Records from a data source
==============================
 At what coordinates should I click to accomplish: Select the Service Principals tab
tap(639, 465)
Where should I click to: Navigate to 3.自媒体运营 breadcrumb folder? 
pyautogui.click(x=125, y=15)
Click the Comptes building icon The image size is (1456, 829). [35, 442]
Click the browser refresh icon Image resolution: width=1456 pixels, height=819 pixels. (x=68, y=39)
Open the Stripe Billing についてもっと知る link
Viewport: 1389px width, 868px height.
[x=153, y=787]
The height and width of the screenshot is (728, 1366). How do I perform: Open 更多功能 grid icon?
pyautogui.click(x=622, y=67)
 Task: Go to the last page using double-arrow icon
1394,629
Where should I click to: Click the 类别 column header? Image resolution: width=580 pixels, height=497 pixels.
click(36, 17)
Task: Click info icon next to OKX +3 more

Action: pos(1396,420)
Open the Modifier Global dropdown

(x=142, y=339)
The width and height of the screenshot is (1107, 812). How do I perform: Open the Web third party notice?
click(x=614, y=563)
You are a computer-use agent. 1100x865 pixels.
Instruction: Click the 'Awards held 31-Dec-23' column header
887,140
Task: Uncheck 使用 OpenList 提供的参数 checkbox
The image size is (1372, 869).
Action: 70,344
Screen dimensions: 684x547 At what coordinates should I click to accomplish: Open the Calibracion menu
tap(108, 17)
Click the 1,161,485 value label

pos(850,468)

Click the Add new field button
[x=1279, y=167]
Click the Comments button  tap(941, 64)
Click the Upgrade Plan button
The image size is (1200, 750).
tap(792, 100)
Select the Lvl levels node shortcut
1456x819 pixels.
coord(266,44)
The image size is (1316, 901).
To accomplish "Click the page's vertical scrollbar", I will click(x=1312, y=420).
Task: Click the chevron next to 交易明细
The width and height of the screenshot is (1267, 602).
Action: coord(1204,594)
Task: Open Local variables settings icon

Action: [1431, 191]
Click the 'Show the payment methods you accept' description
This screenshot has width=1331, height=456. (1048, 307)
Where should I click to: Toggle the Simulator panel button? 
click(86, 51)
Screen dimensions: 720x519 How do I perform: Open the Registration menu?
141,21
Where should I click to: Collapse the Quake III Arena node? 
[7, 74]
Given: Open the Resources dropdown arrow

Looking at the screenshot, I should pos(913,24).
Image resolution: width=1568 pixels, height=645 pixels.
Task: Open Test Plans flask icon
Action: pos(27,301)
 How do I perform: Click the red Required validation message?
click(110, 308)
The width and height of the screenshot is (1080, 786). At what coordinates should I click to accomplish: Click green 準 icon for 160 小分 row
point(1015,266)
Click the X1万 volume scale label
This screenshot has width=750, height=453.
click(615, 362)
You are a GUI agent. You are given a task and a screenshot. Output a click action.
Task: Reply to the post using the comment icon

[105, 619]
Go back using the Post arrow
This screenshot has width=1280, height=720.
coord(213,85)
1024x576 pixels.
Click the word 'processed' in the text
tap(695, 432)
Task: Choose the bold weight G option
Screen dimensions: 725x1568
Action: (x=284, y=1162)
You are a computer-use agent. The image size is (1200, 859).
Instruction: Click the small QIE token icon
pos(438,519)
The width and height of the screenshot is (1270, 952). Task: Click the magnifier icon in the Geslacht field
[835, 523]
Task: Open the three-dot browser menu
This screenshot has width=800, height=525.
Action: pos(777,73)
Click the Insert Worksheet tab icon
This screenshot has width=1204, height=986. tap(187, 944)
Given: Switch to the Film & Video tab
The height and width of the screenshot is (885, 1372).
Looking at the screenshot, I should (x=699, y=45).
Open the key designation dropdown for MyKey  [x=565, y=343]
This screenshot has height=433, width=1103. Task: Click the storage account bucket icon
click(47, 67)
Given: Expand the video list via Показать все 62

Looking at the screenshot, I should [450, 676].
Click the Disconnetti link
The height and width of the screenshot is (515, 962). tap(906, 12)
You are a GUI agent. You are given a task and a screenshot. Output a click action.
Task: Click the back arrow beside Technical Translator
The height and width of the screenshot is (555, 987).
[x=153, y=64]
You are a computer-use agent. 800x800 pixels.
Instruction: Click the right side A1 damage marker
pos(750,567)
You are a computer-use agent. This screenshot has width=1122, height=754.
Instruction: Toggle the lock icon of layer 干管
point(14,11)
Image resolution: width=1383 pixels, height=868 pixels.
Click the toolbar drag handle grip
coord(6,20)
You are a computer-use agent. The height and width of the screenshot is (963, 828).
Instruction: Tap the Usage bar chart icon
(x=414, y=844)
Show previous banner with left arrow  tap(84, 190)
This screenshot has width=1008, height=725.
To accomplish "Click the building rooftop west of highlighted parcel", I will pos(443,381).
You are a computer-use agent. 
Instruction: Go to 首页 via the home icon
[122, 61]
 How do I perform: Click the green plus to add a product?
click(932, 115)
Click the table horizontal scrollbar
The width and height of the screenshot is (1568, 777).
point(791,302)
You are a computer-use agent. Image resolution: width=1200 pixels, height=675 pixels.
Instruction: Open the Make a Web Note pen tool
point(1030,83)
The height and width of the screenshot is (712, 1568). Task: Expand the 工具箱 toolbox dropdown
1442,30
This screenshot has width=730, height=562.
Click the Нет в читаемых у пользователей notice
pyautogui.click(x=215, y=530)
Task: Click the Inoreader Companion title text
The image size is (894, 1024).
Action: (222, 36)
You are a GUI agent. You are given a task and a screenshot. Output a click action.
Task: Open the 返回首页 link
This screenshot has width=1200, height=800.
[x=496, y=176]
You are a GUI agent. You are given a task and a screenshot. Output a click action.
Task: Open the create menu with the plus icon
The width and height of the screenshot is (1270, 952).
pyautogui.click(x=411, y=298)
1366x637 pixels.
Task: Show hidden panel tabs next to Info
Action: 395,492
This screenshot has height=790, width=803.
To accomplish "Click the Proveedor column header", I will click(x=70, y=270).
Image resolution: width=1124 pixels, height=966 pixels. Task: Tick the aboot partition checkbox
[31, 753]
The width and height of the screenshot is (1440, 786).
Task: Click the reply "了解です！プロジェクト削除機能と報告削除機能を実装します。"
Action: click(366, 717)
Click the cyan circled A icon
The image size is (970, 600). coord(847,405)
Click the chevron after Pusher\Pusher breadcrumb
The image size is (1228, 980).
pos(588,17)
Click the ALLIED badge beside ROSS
==============================
[Written task] Convert the data above into a numbered list with one line per item, omitting any blank lines.

[Answer to the task]
1.  At what coordinates should I click to accomplish: Select the Service Principals tab
2. tap(639, 465)
3. Where should I click to: Navigate to 3.自媒体运营 breadcrumb folder? 
4. pyautogui.click(x=125, y=15)
5. Click the Comptes building icon The image size is (1456, 829). [35, 442]
6. Click the browser refresh icon Image resolution: width=1456 pixels, height=819 pixels. (x=68, y=39)
7. Open the Stripe Billing についてもっと知る link
8. Viewport: 1389px width, 868px height.
9. [x=153, y=787]
10. The height and width of the screenshot is (728, 1366). How do I perform: Open 更多功能 grid icon?
11. pyautogui.click(x=622, y=67)
12.  Task: Go to the last page using double-arrow icon
13. 1394,629
14. Where should I click to: Click the 类别 column header? Image resolution: width=580 pixels, height=497 pixels.
15. click(36, 17)
16. Task: Click info icon next to OKX +3 more
17. Action: pos(1396,420)
18. Open the Modifier Global dropdown
19. (x=142, y=339)
20. The width and height of the screenshot is (1107, 812). How do I perform: Open the Web third party notice?
21. click(x=614, y=563)
22. You are a computer-use agent. 1100x865 pixels.
23. Instruction: Click the 'Awards held 31-Dec-23' column header
24. 887,140
25. Task: Uncheck 使用 OpenList 提供的参数 checkbox
26. The image size is (1372, 869).
27. Action: 70,344
28. Screen dimensions: 684x547 At what coordinates should I click to accomplish: Open the Calibracion menu
29. tap(108, 17)
30. Click the 1,161,485 value label
31. pos(850,468)
32. Click the Add new field button
33. [x=1279, y=167]
34. Click the Comments button  tap(941, 64)
35. Click the Upgrade Plan button
36. The image size is (1200, 750).
37. tap(792, 100)
38. Select the Lvl levels node shortcut
39. 1456x819 pixels.
40. coord(266,44)
41. The image size is (1316, 901).
42. To accomplish "Click the page's vertical scrollbar", I will click(x=1312, y=420).
43. Task: Click the chevron next to 交易明细
44. The width and height of the screenshot is (1267, 602).
45. Action: coord(1204,594)
46. Task: Open Local variables settings icon
47. Action: [1431, 191]
48. Click the 'Show the payment methods you accept' description
49. This screenshot has width=1331, height=456. (1048, 307)
50. Where should I click to: Toggle the Simulator panel button? 
51. click(86, 51)
52. Screen dimensions: 720x519 How do I perform: Open the Registration menu?
53. 141,21
54. Where should I click to: Collapse the Quake III Arena node? 
55. [7, 74]
56. Given: Open the Resources dropdown arrow
57. Looking at the screenshot, I should pos(913,24).
58. Image resolution: width=1568 pixels, height=645 pixels.
59. Task: Open Test Plans flask icon
60. Action: pos(27,301)
61.  How do I perform: Click the red Required validation message?
62. click(110, 308)
63. The width and height of the screenshot is (1080, 786). At what coordinates should I click to accomplish: Click green 準 icon for 160 小分 row
64. point(1015,266)
65. Click the X1万 volume scale label
66. This screenshot has width=750, height=453.
67. click(615, 362)
68. You are a GUI agent. You are given a task and a screenshot. Output a click action.
69. Task: Reply to the post using the comment icon
70. [105, 619]
71. Go back using the Post arrow
72. This screenshot has width=1280, height=720.
73. coord(213,85)
74. 1024x576 pixels.
75. Click the word 'processed' in the text
76. tap(695, 432)
77. Task: Choose the bold weight G option
78. Screen dimensions: 725x1568
79. Action: (x=284, y=1162)
80. You are a computer-use agent. The image size is (1200, 859).
81. Instruction: Click the small QIE token icon
82. pos(438,519)
83. The width and height of the screenshot is (1270, 952). Task: Click the magnifier icon in the Geslacht field
84. [835, 523]
85. Task: Open the three-dot browser menu
86. This screenshot has width=800, height=525.
87. Action: pos(777,73)
88. Click the Insert Worksheet tab icon
89. This screenshot has width=1204, height=986. tap(187, 944)
90. Given: Switch to the Film & Video tab
91. The height and width of the screenshot is (885, 1372).
92. Looking at the screenshot, I should (x=699, y=45).
93. Open the key designation dropdown for MyKey  [x=565, y=343]
94. This screenshot has height=433, width=1103. Task: Click the storage account bucket icon
95. click(47, 67)
96. Given: Expand the video list via Показать все 62
97. Looking at the screenshot, I should [450, 676].
98. Click the Disconnetti link
99. The height and width of the screenshot is (515, 962). tap(906, 12)
100. You are a GUI agent. You are given a task and a screenshot. Output a click action.
101. Task: Click the back arrow beside Technical Translator
102. The height and width of the screenshot is (555, 987).
103. [x=153, y=64]
104. You are a computer-use agent. 800x800 pixels.
105. Instruction: Click the right side A1 damage marker
106. pos(750,567)
107. You are a computer-use agent. This screenshot has width=1122, height=754.
108. Instruction: Toggle the lock icon of layer 干管
109. point(14,11)
110. Image resolution: width=1383 pixels, height=868 pixels.
111. Click the toolbar drag handle grip
112. coord(6,20)
113. You are a computer-use agent. The height and width of the screenshot is (963, 828).
114. Instruction: Tap the Usage bar chart icon
115. (x=414, y=844)
116. Show previous banner with left arrow  tap(84, 190)
117. This screenshot has width=1008, height=725.
118. To accomplish "Click the building rooftop west of highlighted parcel", I will pos(443,381).
119. You are a computer-use agent. 
120. Instruction: Go to 首页 via the home icon
121. [122, 61]
122.  How do I perform: Click the green plus to add a product?
123. click(932, 115)
124. Click the table horizontal scrollbar
125. The width and height of the screenshot is (1568, 777).
126. point(791,302)
127. You are a computer-use agent. Image resolution: width=1200 pixels, height=675 pixels.
128. Instruction: Open the Make a Web Note pen tool
129. point(1030,83)
130. The height and width of the screenshot is (712, 1568). Task: Expand the 工具箱 toolbox dropdown
131. 1442,30
132. This screenshot has width=730, height=562.
133. Click the Нет в читаемых у пользователей notice
134. pyautogui.click(x=215, y=530)
135. Task: Click the Inoreader Companion title text
136. The image size is (894, 1024).
137. Action: (222, 36)
138. You are a GUI agent. You are given a task and a screenshot. Output a click action.
139. Task: Open the 返回首页 link
140. This screenshot has width=1200, height=800.
141. [x=496, y=176]
142. You are a GUI agent. You are given a task and a screenshot. Output a click action.
143. Task: Open the create menu with the plus icon
144. The width and height of the screenshot is (1270, 952).
145. pyautogui.click(x=411, y=298)
146. 1366x637 pixels.
147. Task: Show hidden panel tabs next to Info
148. Action: 395,492
149. This screenshot has height=790, width=803.
150. To accomplish "Click the Proveedor column header", I will click(x=70, y=270).
151. Image resolution: width=1124 pixels, height=966 pixels. Task: Tick the aboot partition checkbox
152. [31, 753]
153. The width and height of the screenshot is (1440, 786).
154. Task: Click the reply "了解です！プロジェクト削除機能と報告削除機能を実装します。"
155. Action: click(366, 717)
156. Click the cyan circled A icon
157. The image size is (970, 600). coord(847,405)
158. Click the chevron after Pusher\Pusher breadcrumb
159. The image size is (1228, 980).
160. pos(588,17)
161. Click the ALLIED badge beside ROSS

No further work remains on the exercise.